__SET TASK__.
Reproduce verbatim the lines of the records beginning with the line that contains "Image resolution: width=2576" and continuing through the line that contains "Viewport: 1080px width, 746px", including both of those lines.

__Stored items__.
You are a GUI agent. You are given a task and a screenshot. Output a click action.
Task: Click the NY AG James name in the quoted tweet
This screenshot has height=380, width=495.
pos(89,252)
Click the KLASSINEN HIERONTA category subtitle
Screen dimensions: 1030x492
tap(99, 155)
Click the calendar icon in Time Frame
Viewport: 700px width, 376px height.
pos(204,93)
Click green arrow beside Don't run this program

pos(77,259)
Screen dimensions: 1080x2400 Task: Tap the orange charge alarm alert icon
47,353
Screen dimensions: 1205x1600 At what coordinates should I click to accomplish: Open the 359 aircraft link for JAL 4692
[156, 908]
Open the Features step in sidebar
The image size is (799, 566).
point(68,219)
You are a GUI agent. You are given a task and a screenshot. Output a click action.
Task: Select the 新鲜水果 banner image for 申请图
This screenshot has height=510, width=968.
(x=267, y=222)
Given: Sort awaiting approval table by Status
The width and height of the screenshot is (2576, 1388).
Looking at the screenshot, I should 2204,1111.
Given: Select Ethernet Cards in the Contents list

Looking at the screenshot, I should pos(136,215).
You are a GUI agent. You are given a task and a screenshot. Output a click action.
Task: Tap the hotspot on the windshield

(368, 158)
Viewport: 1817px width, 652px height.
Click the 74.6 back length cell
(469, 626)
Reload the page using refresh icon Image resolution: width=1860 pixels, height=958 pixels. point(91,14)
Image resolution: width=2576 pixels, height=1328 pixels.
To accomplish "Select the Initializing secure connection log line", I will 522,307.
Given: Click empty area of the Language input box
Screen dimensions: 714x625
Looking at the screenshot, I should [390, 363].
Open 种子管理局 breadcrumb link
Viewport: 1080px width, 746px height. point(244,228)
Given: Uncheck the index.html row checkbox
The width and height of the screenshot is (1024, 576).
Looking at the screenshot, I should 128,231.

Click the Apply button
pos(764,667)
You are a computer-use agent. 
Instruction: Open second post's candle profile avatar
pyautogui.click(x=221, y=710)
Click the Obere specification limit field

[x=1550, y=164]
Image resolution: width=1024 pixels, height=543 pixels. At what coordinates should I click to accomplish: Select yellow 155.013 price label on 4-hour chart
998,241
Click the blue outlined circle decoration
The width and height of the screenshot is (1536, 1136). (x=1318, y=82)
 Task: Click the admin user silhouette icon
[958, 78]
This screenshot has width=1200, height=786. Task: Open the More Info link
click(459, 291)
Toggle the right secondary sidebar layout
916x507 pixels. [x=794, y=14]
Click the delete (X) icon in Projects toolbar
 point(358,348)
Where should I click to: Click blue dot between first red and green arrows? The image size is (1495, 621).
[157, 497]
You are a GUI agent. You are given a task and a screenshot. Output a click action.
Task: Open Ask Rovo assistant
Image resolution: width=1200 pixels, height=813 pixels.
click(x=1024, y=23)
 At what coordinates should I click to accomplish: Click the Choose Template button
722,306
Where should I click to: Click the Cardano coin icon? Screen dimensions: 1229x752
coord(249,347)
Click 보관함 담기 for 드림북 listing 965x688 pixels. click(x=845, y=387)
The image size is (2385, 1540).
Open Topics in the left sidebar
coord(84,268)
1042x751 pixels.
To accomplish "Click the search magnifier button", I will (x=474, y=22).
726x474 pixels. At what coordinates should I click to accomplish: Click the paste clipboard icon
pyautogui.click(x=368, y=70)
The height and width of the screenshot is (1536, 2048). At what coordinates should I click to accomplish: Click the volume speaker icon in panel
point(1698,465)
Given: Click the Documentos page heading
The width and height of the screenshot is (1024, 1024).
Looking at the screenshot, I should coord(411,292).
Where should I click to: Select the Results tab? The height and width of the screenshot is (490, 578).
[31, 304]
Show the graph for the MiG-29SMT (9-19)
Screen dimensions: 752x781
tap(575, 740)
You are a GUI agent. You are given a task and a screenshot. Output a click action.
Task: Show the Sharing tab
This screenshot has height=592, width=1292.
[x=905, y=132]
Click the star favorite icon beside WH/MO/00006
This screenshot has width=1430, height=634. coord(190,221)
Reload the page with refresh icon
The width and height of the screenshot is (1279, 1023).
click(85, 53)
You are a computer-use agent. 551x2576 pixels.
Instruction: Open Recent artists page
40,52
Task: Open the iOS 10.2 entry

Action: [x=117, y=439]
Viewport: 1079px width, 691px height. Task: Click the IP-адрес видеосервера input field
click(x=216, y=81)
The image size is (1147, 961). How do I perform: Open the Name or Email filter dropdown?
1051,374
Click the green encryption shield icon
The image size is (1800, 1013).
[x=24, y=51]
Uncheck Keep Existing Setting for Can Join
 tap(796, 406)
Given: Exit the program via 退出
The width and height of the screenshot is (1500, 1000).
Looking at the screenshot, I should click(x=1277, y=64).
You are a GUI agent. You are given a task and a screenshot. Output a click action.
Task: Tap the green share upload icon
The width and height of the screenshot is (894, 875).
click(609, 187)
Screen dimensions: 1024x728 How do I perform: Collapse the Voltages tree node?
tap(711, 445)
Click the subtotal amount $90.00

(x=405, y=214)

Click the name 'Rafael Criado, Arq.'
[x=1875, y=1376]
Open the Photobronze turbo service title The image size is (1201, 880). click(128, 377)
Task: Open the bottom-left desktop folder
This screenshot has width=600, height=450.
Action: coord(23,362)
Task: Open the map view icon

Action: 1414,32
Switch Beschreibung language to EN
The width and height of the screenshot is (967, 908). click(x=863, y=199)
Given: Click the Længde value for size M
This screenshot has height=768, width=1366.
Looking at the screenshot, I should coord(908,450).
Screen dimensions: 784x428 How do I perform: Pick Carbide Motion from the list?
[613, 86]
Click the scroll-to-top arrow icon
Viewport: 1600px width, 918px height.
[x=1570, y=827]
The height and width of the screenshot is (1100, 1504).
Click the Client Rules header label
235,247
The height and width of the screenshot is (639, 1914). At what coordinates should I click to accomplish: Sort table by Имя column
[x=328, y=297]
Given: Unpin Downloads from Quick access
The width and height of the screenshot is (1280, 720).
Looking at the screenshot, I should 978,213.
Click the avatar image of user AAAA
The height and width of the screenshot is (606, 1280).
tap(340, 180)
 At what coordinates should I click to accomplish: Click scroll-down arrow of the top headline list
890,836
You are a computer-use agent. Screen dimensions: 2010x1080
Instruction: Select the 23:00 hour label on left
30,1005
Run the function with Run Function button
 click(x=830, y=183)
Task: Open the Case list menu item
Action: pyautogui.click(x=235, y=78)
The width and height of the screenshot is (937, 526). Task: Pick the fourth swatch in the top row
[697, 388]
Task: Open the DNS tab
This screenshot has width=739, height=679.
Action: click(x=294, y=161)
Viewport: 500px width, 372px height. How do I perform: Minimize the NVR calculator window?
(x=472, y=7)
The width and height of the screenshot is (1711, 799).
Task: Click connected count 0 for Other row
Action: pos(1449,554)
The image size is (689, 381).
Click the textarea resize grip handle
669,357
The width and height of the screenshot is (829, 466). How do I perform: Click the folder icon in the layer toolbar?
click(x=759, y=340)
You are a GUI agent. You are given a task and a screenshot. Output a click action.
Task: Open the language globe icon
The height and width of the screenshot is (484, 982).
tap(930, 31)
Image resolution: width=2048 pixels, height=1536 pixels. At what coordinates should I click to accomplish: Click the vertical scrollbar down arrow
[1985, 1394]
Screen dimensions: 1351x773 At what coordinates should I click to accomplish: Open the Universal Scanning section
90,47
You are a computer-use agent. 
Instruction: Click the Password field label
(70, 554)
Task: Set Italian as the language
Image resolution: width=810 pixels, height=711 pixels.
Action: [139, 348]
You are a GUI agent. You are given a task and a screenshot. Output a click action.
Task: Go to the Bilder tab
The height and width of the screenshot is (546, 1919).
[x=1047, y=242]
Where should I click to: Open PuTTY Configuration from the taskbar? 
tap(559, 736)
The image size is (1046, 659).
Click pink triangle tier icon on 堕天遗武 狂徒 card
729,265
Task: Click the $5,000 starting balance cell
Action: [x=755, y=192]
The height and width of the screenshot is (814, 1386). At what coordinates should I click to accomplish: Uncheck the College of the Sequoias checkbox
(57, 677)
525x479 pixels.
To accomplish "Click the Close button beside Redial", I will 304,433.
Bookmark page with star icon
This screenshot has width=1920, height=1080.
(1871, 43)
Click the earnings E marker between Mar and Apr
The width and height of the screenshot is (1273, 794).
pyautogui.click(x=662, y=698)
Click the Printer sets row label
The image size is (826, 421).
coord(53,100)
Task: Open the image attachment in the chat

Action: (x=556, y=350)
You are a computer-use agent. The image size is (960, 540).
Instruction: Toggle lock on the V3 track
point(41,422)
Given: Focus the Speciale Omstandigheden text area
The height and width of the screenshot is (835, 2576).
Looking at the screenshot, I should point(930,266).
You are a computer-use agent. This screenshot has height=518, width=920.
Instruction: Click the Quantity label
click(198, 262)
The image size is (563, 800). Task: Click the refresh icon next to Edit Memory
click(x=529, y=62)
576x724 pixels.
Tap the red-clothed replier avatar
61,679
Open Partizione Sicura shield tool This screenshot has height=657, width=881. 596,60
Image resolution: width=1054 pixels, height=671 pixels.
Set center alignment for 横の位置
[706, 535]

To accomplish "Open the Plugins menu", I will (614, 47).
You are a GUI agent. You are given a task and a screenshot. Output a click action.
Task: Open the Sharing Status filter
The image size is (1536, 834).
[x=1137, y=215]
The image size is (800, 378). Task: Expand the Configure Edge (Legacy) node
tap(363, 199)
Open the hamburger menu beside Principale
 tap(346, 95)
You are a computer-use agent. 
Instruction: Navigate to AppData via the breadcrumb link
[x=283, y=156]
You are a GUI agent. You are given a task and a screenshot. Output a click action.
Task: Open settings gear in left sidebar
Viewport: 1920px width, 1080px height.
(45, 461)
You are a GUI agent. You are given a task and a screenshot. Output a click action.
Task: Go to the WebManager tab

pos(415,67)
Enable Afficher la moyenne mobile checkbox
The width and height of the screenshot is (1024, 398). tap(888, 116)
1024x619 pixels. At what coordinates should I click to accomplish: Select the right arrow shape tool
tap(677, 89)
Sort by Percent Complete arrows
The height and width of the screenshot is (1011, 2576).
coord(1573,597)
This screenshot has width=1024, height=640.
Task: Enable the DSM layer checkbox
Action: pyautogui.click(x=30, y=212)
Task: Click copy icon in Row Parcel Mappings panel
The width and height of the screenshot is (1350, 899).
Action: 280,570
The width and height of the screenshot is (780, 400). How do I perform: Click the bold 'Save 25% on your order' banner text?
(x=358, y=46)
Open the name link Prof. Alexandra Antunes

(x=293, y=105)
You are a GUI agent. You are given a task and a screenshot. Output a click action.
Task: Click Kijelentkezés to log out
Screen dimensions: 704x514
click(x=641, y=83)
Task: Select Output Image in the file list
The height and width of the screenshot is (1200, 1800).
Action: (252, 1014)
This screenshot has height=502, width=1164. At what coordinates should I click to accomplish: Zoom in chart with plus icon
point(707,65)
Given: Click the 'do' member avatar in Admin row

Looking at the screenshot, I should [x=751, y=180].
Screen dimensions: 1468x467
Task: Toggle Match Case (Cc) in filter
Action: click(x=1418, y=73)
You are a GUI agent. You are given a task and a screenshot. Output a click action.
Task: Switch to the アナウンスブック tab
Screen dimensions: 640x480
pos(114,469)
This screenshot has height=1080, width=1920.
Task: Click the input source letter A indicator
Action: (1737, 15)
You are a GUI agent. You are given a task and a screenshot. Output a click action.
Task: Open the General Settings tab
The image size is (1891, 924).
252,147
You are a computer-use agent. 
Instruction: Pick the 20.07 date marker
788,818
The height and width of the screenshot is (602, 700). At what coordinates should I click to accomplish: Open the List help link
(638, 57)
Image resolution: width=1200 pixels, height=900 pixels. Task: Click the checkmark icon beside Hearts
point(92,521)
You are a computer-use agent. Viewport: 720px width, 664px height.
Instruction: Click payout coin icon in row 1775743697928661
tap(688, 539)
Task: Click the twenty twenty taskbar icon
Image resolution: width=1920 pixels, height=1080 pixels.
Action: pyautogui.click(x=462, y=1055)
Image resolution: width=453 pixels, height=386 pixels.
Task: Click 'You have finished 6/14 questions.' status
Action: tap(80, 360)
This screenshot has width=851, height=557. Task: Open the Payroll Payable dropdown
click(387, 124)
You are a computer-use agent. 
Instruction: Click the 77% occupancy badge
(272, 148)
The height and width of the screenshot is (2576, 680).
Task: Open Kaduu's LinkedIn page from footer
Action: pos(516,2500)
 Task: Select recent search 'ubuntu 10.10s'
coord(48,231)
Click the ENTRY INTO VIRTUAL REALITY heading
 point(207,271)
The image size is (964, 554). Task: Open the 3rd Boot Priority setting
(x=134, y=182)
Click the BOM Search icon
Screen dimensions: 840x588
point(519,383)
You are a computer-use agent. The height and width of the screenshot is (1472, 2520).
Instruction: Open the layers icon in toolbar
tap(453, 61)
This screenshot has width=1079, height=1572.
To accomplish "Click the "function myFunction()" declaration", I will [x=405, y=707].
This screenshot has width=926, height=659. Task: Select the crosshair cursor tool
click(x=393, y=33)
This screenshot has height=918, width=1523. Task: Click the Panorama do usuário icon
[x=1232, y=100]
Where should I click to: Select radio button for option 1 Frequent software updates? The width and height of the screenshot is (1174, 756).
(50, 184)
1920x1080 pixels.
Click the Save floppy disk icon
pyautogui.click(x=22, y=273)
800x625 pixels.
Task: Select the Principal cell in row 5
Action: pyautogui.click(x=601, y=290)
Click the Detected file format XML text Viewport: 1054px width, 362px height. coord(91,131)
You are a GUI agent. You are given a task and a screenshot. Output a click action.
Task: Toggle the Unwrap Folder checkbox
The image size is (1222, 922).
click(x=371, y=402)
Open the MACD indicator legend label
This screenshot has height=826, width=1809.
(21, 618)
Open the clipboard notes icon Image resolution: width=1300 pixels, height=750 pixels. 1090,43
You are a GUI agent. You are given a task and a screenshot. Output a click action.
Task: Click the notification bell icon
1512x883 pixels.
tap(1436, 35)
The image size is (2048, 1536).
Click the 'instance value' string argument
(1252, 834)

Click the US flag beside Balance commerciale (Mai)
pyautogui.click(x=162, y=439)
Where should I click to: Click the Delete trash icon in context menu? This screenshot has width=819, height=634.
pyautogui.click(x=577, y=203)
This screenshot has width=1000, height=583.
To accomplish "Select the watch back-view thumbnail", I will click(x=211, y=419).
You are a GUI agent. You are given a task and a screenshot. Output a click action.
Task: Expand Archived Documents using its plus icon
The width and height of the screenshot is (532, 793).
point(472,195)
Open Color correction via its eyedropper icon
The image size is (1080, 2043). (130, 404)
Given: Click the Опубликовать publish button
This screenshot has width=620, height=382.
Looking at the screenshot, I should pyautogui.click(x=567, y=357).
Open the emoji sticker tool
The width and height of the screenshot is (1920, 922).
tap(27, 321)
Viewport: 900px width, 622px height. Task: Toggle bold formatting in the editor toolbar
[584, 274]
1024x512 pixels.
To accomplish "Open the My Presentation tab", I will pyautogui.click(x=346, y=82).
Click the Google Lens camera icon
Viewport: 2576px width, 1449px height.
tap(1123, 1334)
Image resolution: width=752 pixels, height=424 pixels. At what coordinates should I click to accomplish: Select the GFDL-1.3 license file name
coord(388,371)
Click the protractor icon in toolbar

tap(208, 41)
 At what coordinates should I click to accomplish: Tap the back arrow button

__RESULT OF THIS EXERCISE__.
Image resolution: width=2576 pixels, height=1328 pixels.
To accomplish "Select the Initializing secure connection log line", I will 522,307.
Given: Click empty area of the Language input box
Screen dimensions: 714x625
Looking at the screenshot, I should [390, 363].
Open 种子管理局 breadcrumb link
Viewport: 1080px width, 746px height. point(244,228)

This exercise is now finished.